Er setzt sich auf die Couch und schlägt lässig die Beine übereinander. „Okay, das war gelogen. Ich hab Lust auf einen Fick.“

Es ist total bescheuert, aber ich fühle mich immer ein wenig geschmeichelt, wenn Claude mit mir ins Bett will, denn ich weiß, mit wem er normalerweise ins Bett geht. Da ist keiner in meinem Alter dabei. Ich bin also so was wie der Einzige, allerdings nicht so naiv zu glauben, dass das in irgendeiner Form romantisch ist, oder etwas mit Liebe zu tun hat. Wohl mehr mit der Tatsache, dass ich mich bis jetzt jedes Mal hab rumkriegen lassen. Claude mag das Gefühl, dass ihm niemand widerstehen kann. Und da war er die letzten Jahre bei mir ja auch absolut an der richtigen Adresse. Ich bin sogar noch mit ihm ins Bett gegangen, als ich in einer relativ festen Beziehung steckte. Das heißt, es hätte was Festes werden sollen, aber dann ist die Sache mit Claude irgendwie raus gekommen und der Typ war weg. Ich wette, Claude hatte dabei seine Finger im Spiel, denn... ich habe es Daniel nicht erzählt. Egal, mit Daniel hätte es wahrscheinlich eh nicht funktioniert, weil er zu der Zeit kam, als ich schon dabei war, mich in Maxi zu verlieben. Maxi... ich werde meine Schmusekatze auf gar keinen Fall betrügen!!

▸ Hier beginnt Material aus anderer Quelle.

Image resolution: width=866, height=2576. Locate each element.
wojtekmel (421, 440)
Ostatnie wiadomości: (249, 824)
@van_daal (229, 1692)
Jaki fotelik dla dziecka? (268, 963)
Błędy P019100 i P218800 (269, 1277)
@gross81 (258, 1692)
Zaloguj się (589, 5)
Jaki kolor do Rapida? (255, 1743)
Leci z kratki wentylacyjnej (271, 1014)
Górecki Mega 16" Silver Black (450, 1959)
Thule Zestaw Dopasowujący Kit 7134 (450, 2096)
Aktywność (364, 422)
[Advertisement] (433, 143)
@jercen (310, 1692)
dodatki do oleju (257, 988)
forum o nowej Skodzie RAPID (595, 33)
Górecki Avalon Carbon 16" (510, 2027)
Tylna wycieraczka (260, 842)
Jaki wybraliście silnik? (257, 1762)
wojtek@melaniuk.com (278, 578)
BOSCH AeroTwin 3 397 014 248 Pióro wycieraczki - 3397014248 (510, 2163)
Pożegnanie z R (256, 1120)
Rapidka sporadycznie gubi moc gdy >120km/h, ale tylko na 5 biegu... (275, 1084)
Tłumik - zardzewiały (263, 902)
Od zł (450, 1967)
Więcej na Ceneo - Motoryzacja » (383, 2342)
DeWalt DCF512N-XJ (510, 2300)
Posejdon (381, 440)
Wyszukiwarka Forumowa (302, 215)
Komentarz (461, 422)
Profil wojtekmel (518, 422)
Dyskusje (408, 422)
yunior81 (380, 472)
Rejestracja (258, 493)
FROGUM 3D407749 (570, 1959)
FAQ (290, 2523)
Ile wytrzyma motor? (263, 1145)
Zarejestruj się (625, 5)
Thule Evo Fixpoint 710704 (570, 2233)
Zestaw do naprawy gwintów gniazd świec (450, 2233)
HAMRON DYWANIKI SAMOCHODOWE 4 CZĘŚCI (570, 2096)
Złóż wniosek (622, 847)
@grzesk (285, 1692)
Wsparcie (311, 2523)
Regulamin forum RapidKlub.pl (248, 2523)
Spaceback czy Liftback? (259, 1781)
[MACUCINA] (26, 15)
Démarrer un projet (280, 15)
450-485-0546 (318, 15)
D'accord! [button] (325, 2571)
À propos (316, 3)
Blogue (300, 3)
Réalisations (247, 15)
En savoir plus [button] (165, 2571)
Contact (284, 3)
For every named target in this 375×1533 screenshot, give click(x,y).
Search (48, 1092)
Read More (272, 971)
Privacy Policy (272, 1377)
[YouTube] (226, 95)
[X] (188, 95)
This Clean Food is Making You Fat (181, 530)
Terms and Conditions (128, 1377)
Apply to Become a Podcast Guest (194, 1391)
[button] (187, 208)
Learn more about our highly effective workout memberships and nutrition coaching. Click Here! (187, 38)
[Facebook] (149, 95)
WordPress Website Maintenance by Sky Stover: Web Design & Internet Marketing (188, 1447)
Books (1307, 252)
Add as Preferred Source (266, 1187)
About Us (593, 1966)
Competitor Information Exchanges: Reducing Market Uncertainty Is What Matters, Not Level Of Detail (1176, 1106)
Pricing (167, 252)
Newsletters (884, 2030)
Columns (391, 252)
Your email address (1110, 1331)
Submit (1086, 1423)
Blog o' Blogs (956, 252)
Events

„Hallo?“ Claude wedelt mit seiner Hand vor meiner Nase herum. „Bist du in Meditation, oder was?“

„Nee, ich hab nur keine Zeit für dich.“

Er sieht mich einen Moment irritiert an, dann schenkt er mir ein anzügliches Lächeln. „Netter Versuch, Schätzchen. Hier, ich hab dir ein bisschen Geld mitgebracht.“ Claude legt das Bündel auf den Tisch.

„Willst du mich kaufen?“

„Wenn dich das scharf macht“, zuckt er die Schultern.

„Hör zu, ich hab seit einiger Zeit einen Freund und... also es wäre mir lieb, wenn wir unsere Beziehung nur noch aufs Geschäftliche beschränken würden.“

„Verstehe“, nickt er. „Einen Freund, mh? Als hätte dir das jemals was ausgemacht.“

„Das tut es jetzt.“

„Der Typ muss ja unglaublich sein. Bist richtig verliebt, was?“

„Allerdings. Und das lasse ich mir von dir nicht wieder kaputt machen.“

„Gabriel, sei so nett und biete mir einen Drink an, ja? Und hilf doch dabei meinem Gedächtnis auf die Sprünge.“

Ich stelle ihm ein Bier hin. „Daniel. Vor zwei Jahren.“

„Daniel? Mh, ich kenne einen, aber der ist sechzehn, der kann es schon mal nicht sein. Es sei denn, du bist noch verkommener als ich. Na ja, interessiert mich auch nicht wirklich.“ Er wirft einen angewiderten Blick auf das Bier, greift in seine Manteltasche und nimmt schließlich einen Schluck aus seinem silbernen Fläschchen.

„Ja, dann hätten wir wohl alles besprochen“, dränge ich.

Claude lässt seine Flasche zurück in die Manteltasche gleiten und steht auf. Danach zieht er seinen Mantel aus und stellt sich dicht vor mich hin. „Glaubst du, du könntest mich so einfach abservieren? Du spinnst wohl.“ Er greift nach meinem Gürtel und zieht mich mit einem Ruck an sich. Seine Hand streichelt meinen Schritt. „Das hab ich mir gedacht, du kleiner Schleicher“, lächelt er ekelhaft überlegen.

Ja, ich hab eine Latte. Na und? Claude macht mich nunmal geil.